--- WHAT TO WORK ON ---
Repeat the entries. Each one must match exactly.

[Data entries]
⁂

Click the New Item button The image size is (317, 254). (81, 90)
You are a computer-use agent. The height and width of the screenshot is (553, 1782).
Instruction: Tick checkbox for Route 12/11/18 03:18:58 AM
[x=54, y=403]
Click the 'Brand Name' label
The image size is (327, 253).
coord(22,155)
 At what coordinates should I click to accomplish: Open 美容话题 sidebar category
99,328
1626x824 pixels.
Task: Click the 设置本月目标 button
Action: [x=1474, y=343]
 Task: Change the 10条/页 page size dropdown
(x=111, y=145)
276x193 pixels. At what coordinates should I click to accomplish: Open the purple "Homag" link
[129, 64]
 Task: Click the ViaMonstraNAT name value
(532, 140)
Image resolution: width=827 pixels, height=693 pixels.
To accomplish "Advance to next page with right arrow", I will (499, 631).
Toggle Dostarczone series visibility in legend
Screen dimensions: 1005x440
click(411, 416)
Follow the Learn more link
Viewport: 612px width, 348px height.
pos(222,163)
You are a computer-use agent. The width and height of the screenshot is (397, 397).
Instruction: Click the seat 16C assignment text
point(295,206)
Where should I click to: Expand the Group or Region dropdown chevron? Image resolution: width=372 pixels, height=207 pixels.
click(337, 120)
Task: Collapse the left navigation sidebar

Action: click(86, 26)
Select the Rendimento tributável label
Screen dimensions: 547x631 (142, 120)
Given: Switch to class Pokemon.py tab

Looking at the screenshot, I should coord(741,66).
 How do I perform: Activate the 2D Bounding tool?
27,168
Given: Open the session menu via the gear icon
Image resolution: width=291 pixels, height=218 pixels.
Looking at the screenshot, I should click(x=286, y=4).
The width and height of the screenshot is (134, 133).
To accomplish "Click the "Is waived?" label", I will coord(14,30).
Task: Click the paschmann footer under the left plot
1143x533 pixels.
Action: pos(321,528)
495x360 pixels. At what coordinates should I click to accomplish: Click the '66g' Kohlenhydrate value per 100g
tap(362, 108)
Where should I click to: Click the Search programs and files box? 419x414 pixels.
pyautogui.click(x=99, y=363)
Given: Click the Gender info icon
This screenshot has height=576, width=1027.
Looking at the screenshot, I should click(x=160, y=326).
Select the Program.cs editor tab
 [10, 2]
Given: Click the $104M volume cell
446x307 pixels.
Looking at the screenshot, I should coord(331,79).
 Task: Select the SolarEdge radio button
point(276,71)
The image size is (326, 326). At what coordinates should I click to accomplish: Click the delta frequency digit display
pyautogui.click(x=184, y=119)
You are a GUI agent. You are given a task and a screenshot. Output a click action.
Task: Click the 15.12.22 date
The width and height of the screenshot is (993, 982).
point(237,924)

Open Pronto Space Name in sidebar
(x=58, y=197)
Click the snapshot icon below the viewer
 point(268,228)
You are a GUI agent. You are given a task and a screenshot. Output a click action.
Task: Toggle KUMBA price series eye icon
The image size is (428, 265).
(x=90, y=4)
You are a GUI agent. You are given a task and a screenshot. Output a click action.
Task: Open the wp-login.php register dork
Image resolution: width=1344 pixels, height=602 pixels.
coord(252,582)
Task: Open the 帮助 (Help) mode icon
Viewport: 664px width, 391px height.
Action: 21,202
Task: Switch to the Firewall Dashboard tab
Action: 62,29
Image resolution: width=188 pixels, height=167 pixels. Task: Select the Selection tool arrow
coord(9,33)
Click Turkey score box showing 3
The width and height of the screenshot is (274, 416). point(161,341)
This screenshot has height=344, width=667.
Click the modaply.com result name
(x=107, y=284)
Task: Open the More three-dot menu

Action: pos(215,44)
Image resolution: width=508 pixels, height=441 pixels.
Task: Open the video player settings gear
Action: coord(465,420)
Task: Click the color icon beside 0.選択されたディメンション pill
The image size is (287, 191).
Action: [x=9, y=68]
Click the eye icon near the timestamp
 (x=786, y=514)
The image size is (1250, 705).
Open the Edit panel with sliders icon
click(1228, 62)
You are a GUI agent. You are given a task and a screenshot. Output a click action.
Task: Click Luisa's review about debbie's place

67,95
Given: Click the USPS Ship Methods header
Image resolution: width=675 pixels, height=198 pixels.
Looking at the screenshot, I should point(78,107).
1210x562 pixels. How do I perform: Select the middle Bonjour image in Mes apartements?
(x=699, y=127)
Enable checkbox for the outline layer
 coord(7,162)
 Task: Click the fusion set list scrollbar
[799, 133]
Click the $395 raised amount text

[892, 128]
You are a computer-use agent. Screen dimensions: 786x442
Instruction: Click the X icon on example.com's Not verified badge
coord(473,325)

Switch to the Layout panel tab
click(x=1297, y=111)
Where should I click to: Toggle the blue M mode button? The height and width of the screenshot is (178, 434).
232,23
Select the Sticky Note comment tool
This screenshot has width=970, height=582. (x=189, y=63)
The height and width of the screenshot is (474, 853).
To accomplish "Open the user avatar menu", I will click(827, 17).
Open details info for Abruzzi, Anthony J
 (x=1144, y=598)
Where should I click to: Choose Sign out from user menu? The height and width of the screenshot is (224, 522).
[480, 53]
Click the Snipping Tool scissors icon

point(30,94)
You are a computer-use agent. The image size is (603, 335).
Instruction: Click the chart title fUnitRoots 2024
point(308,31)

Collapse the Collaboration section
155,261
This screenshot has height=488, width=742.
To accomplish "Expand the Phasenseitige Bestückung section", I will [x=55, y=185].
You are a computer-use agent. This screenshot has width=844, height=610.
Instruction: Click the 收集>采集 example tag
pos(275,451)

⁂

--- SOLUTION FOR THIS PROBLEM ---
Click the New Item button The image size is (317, 254). (81, 90)
You are a computer-use agent. The height and width of the screenshot is (553, 1782).
Instruction: Tick checkbox for Route 12/11/18 03:18:58 AM
[x=54, y=403]
Click the 'Brand Name' label
The image size is (327, 253).
coord(22,155)
 At what coordinates should I click to accomplish: Open 美容话题 sidebar category
99,328
1626x824 pixels.
Task: Click the 设置本月目标 button
Action: [x=1474, y=343]
 Task: Change the 10条/页 page size dropdown
(x=111, y=145)
276x193 pixels. At what coordinates should I click to accomplish: Open the purple "Homag" link
[129, 64]
 Task: Click the ViaMonstraNAT name value
(532, 140)
Image resolution: width=827 pixels, height=693 pixels.
To accomplish "Advance to next page with right arrow", I will (499, 631).
Toggle Dostarczone series visibility in legend
Screen dimensions: 1005x440
click(411, 416)
Follow the Learn more link
Viewport: 612px width, 348px height.
pos(222,163)
You are a computer-use agent. The width and height of the screenshot is (397, 397).
Instruction: Click the seat 16C assignment text
point(295,206)
Where should I click to: Expand the Group or Region dropdown chevron? Image resolution: width=372 pixels, height=207 pixels.
click(337, 120)
Task: Collapse the left navigation sidebar

Action: click(86, 26)
Select the Rendimento tributável label
Screen dimensions: 547x631 (142, 120)
Given: Switch to class Pokemon.py tab

Looking at the screenshot, I should coord(741,66).
 How do I perform: Activate the 2D Bounding tool?
27,168
Given: Open the session menu via the gear icon
Image resolution: width=291 pixels, height=218 pixels.
Looking at the screenshot, I should click(x=286, y=4).
The width and height of the screenshot is (134, 133).
To accomplish "Click the "Is waived?" label", I will coord(14,30).
Task: Click the paschmann footer under the left plot
1143x533 pixels.
Action: pos(321,528)
495x360 pixels. At what coordinates should I click to accomplish: Click the '66g' Kohlenhydrate value per 100g
tap(362, 108)
Where should I click to: Click the Search programs and files box? 419x414 pixels.
pyautogui.click(x=99, y=363)
Given: Click the Gender info icon
This screenshot has height=576, width=1027.
Looking at the screenshot, I should click(x=160, y=326).
Select the Program.cs editor tab
 [10, 2]
Given: Click the $104M volume cell
446x307 pixels.
Looking at the screenshot, I should coord(331,79).
 Task: Select the SolarEdge radio button
point(276,71)
The image size is (326, 326). At what coordinates should I click to accomplish: Click the delta frequency digit display
pyautogui.click(x=184, y=119)
You are a GUI agent. You are given a task and a screenshot. Output a click action.
Task: Click the 15.12.22 date
The width and height of the screenshot is (993, 982).
point(237,924)

Open Pronto Space Name in sidebar
(x=58, y=197)
Click the snapshot icon below the viewer
 point(268,228)
You are a GUI agent. You are given a task and a screenshot. Output a click action.
Task: Toggle KUMBA price series eye icon
The image size is (428, 265).
(x=90, y=4)
You are a GUI agent. You are given a task and a screenshot. Output a click action.
Task: Open the wp-login.php register dork
Image resolution: width=1344 pixels, height=602 pixels.
coord(252,582)
Task: Open the 帮助 (Help) mode icon
Viewport: 664px width, 391px height.
Action: 21,202
Task: Switch to the Firewall Dashboard tab
Action: 62,29
Image resolution: width=188 pixels, height=167 pixels. Task: Select the Selection tool arrow
coord(9,33)
Click Turkey score box showing 3
The width and height of the screenshot is (274, 416). point(161,341)
This screenshot has height=344, width=667.
Click the modaply.com result name
(x=107, y=284)
Task: Open the More three-dot menu

Action: pos(215,44)
Image resolution: width=508 pixels, height=441 pixels.
Task: Open the video player settings gear
Action: coord(465,420)
Task: Click the color icon beside 0.選択されたディメンション pill
The image size is (287, 191).
Action: [x=9, y=68]
Click the eye icon near the timestamp
 (x=786, y=514)
The image size is (1250, 705).
Open the Edit panel with sliders icon
click(1228, 62)
You are a GUI agent. You are given a task and a screenshot. Output a click action.
Task: Click Luisa's review about debbie's place

67,95
Given: Click the USPS Ship Methods header
Image resolution: width=675 pixels, height=198 pixels.
Looking at the screenshot, I should point(78,107).
1210x562 pixels. How do I perform: Select the middle Bonjour image in Mes apartements?
(x=699, y=127)
Enable checkbox for the outline layer
 coord(7,162)
 Task: Click the fusion set list scrollbar
[799, 133]
Click the $395 raised amount text

[892, 128]
You are a computer-use agent. Screen dimensions: 786x442
Instruction: Click the X icon on example.com's Not verified badge
coord(473,325)

Switch to the Layout panel tab
click(x=1297, y=111)
Where should I click to: Toggle the blue M mode button? The height and width of the screenshot is (178, 434).
232,23
Select the Sticky Note comment tool
This screenshot has width=970, height=582. (x=189, y=63)
The height and width of the screenshot is (474, 853).
To accomplish "Open the user avatar menu", I will click(827, 17).
Open details info for Abruzzi, Anthony J
 (x=1144, y=598)
Where should I click to: Choose Sign out from user menu? The height and width of the screenshot is (224, 522).
[480, 53]
Click the Snipping Tool scissors icon

point(30,94)
You are a computer-use agent. The image size is (603, 335).
Instruction: Click the chart title fUnitRoots 2024
point(308,31)

Collapse the Collaboration section
155,261
This screenshot has height=488, width=742.
To accomplish "Expand the Phasenseitige Bestückung section", I will [x=55, y=185].
You are a computer-use agent. This screenshot has width=844, height=610.
Instruction: Click the 收集>采集 example tag
pos(275,451)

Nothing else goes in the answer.